◆ **Work instructions**:
All lines from the one containing "How do I perform: Click" through the final line of the listing below, and no others, must be returned exactly; no pictures belong in the copy.

—————

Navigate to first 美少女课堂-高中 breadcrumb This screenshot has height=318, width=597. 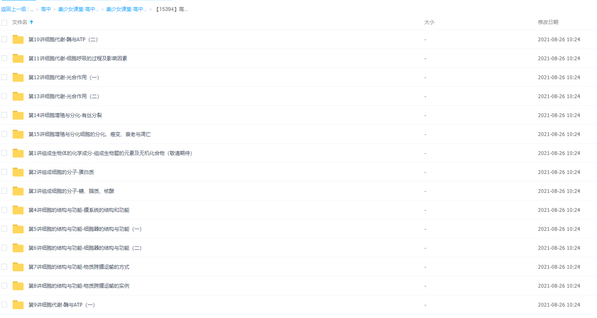pos(78,9)
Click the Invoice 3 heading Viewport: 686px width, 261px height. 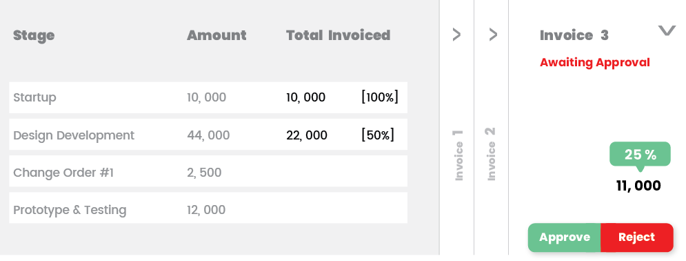tap(574, 35)
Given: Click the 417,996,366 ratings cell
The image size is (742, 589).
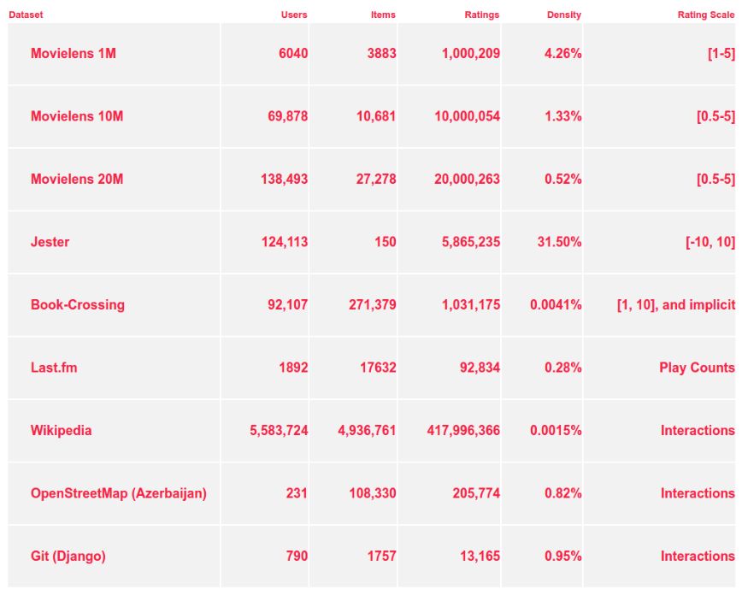Looking at the screenshot, I should 463,431.
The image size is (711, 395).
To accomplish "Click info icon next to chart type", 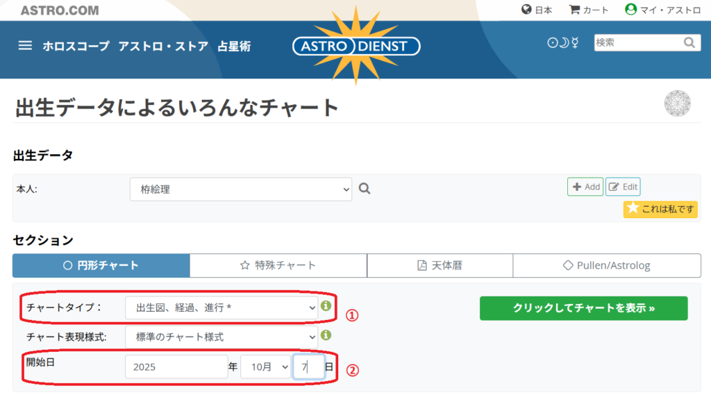I will [326, 305].
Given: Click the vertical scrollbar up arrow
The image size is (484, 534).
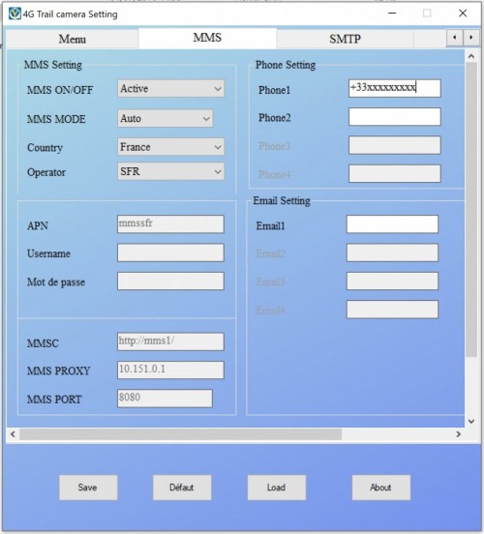Looking at the screenshot, I should pyautogui.click(x=471, y=56).
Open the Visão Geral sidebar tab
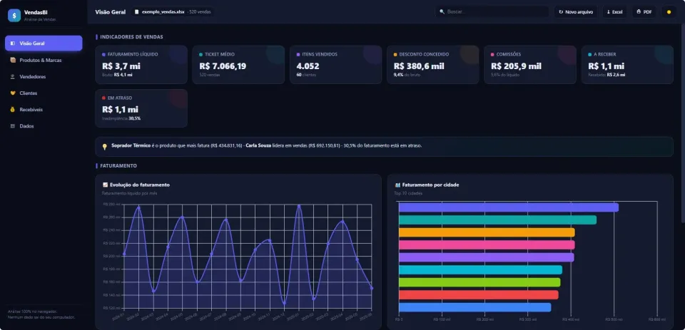The image size is (685, 330). tap(44, 43)
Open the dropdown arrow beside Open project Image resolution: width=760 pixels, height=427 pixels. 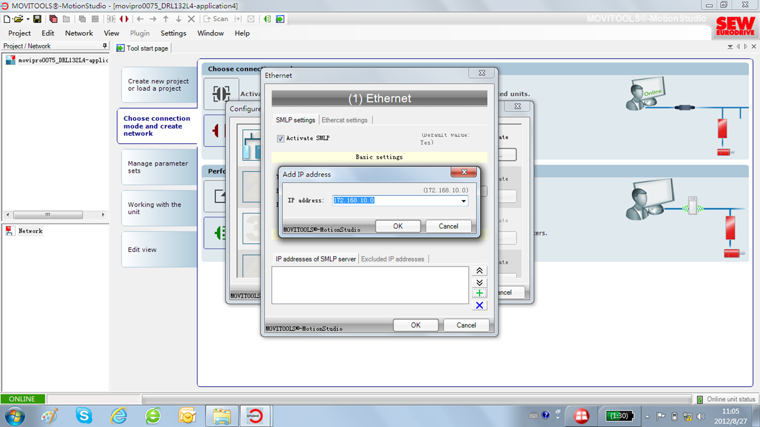click(x=28, y=19)
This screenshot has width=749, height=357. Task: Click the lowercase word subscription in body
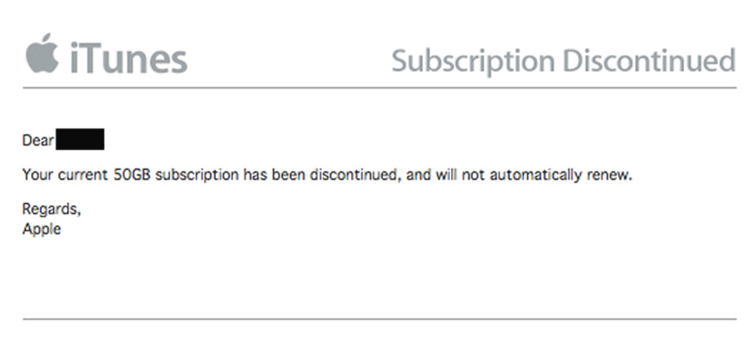[197, 176]
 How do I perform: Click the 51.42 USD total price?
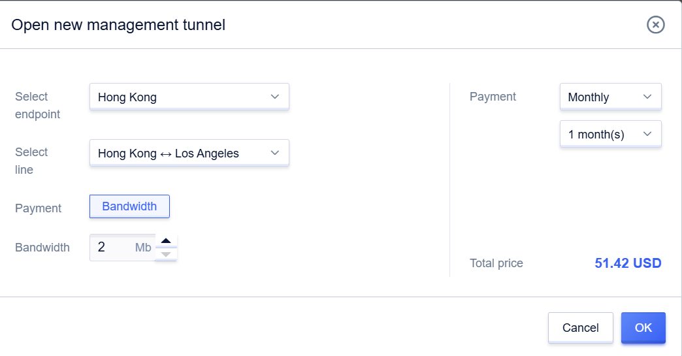628,263
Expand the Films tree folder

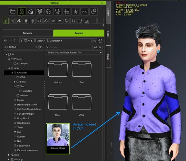click(15, 82)
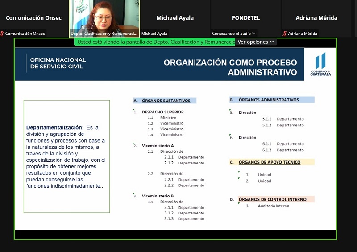Select the FONDETEL participant tile

(x=246, y=18)
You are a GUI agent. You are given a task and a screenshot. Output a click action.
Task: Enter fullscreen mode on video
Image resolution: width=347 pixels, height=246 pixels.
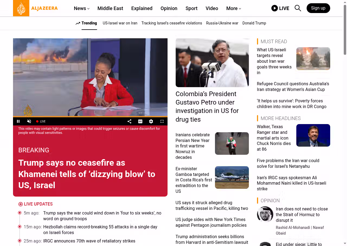(x=162, y=121)
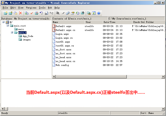This screenshot has width=166, height=116.
Task: Select Web.config in the file list
Action: coord(62,65)
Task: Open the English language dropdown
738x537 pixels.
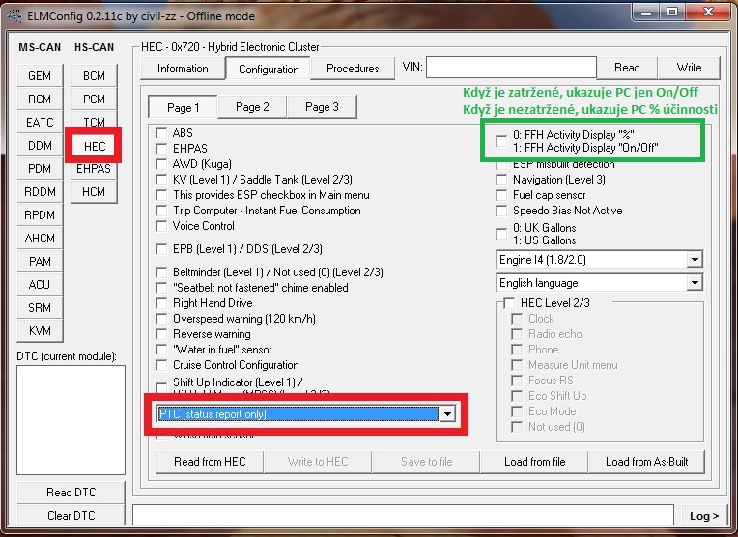Action: (694, 283)
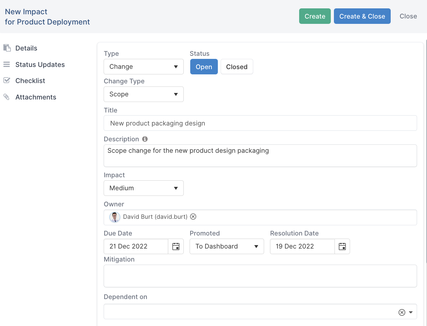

—————

◆ **Answer area**:
 How do I perform: Click the 51.42 USD total price?
628,263
Expand the Films tree folder

click(15, 82)
Select the FONDETEL participant tile

(x=246, y=18)
You are a GUI agent. You are given a task and a screenshot. Output a click action.
Task: Enter fullscreen mode on video
Image resolution: width=347 pixels, height=246 pixels.
(x=162, y=121)
This screenshot has width=166, height=116.
Task: Select Web.config in the file list
Action: coord(62,65)
Task: Open the English language dropdown
738x537 pixels.
Action: (694, 283)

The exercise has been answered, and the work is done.